Пятнадцатилетняя Мария, подрагивая плечиками, беззвучно плачет, крупные слезинки катятся по ее по-девичьи пухлым ланитам. Маленькая Ольга, не понимая происходящего, но, тем не менее, чувствуя что-то недоброе, пугливо таращится большими черными очами по сторонам.
У смертного одра батюшки с ними нет старшего их брата Олега. Олег Святославич на уделе в порубежном со Степью Курске и ничего не ведает о состоянии родителя. Нет и их старшей замужней сестры Елены — Мирославы, которая с мужем Романом Ростиславичем находится в Смоленске и также ничего не знает о беде, свалившейся на их род в Чернигове.
Словно огромный ворон, с ног до головы в черном, ссутулившись, сразу как-то постарев и осунувшись, утеряв прежний горделивый вид, на низком поставце, изготовленном невесть когда черниговским плотником, у изголовья одра сидит матушка-княгиня Мария. Рядом с ней — таким же вороном, с макушки до пят в черном, верная ключница Меланья.
Временами заметно, как под черными одеждами княгини мелко-мелко дрожит ее тело, по щекам катятся слезы, но голоса плача не слышно. Только заглушенные всхлипы. Не престало княгиням уподобляться малым детям да простолюдинкам и выть в голос, как делают те по любому скорбному поводу. Даже если княгиня сама и не из княжеского роду-племени.
Крепятся и они с Игорем. Шмыгают носами, но держатся. Лишь украдкой то один, то другой ладошками уберут набежавшую вдруг, ненароком, слезу да потрут костяшками пальцев покрасневшие очи, словно в них попала соринка.

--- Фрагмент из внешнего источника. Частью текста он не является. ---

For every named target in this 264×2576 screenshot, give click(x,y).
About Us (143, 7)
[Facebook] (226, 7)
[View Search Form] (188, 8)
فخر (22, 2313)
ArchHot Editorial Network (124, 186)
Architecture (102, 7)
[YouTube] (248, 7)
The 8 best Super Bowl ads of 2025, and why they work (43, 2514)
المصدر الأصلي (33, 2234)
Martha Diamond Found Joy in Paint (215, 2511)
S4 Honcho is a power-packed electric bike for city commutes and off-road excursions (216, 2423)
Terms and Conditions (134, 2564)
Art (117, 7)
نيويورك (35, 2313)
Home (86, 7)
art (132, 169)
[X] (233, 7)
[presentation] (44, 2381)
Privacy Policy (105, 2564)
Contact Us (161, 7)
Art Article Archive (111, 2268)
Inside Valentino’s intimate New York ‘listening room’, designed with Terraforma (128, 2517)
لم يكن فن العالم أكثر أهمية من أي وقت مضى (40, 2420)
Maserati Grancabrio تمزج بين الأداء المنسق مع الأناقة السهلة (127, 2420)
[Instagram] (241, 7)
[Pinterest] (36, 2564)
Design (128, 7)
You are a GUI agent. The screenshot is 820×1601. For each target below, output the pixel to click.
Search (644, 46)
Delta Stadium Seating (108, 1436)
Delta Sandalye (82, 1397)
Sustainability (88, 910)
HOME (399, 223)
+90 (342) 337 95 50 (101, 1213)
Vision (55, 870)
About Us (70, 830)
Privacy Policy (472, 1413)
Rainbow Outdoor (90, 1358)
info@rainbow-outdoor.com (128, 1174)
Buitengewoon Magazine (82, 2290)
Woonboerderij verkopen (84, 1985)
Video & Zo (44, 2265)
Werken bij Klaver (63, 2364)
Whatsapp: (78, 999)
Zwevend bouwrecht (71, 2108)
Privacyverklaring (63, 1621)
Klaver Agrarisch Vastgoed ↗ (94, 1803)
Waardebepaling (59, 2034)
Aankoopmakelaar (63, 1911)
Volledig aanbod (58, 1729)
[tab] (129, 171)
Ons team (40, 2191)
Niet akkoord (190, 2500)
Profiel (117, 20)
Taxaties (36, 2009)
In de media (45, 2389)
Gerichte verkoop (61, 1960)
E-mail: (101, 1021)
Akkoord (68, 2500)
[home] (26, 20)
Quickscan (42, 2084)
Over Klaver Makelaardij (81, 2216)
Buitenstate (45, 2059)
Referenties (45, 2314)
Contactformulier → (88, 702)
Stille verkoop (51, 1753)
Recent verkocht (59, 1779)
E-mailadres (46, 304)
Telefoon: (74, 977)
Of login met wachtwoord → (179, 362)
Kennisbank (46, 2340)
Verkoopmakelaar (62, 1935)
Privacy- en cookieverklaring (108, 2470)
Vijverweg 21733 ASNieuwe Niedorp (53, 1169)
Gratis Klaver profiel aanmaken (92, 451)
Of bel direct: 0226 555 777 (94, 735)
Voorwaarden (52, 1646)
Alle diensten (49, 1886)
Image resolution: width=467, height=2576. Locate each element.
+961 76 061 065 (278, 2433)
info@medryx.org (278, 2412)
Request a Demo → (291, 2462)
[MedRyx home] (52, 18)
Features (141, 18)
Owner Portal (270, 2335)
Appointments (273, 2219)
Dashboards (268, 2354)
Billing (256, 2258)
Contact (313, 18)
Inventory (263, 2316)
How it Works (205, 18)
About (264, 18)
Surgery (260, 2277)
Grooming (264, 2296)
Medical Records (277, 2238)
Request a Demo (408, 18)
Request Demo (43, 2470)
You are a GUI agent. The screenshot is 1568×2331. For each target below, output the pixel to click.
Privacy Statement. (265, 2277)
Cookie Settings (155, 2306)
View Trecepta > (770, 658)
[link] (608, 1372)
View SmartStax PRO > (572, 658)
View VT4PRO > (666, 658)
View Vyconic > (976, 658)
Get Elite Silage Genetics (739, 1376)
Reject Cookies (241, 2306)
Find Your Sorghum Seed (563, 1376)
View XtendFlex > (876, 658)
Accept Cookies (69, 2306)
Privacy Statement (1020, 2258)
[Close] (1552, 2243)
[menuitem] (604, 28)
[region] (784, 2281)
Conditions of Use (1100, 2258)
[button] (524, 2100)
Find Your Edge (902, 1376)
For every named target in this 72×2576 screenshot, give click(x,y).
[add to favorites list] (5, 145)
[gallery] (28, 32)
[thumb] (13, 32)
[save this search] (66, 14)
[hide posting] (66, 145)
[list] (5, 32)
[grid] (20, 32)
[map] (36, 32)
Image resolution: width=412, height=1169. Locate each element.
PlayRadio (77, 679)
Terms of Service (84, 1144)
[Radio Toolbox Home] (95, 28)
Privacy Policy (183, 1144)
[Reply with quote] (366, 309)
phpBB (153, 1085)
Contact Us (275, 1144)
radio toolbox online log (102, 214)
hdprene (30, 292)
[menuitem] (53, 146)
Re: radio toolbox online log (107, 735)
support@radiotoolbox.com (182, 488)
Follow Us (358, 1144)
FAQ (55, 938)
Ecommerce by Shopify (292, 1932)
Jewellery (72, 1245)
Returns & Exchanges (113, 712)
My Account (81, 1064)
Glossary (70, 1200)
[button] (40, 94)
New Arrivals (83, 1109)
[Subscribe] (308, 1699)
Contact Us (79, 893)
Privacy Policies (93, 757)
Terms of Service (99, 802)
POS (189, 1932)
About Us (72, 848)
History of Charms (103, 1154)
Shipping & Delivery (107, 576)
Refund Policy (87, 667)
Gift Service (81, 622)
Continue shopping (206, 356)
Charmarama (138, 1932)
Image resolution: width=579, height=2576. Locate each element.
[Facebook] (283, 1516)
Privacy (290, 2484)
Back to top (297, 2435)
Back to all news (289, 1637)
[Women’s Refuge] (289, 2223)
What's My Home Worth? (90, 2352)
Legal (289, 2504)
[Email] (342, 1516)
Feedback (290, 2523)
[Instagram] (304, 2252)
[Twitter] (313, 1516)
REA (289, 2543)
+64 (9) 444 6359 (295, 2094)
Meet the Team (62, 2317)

В опочивальне, несмотря на зимнюю пору, тепло. Народу — ближних бояр, опору отца и надежу, как на рати, так и в думе, боярских отроков, дружинников, мечников да и просто челяди, любившей князя, набралось столько, что продохнуть свободно невозможно. От духоты цветные оконца так запотели, что не пропускают внутрь по-февральски тусклый дневной свет. Поэтому в одрине полумрак, заполненный невнятным людским шепотом да дыханием.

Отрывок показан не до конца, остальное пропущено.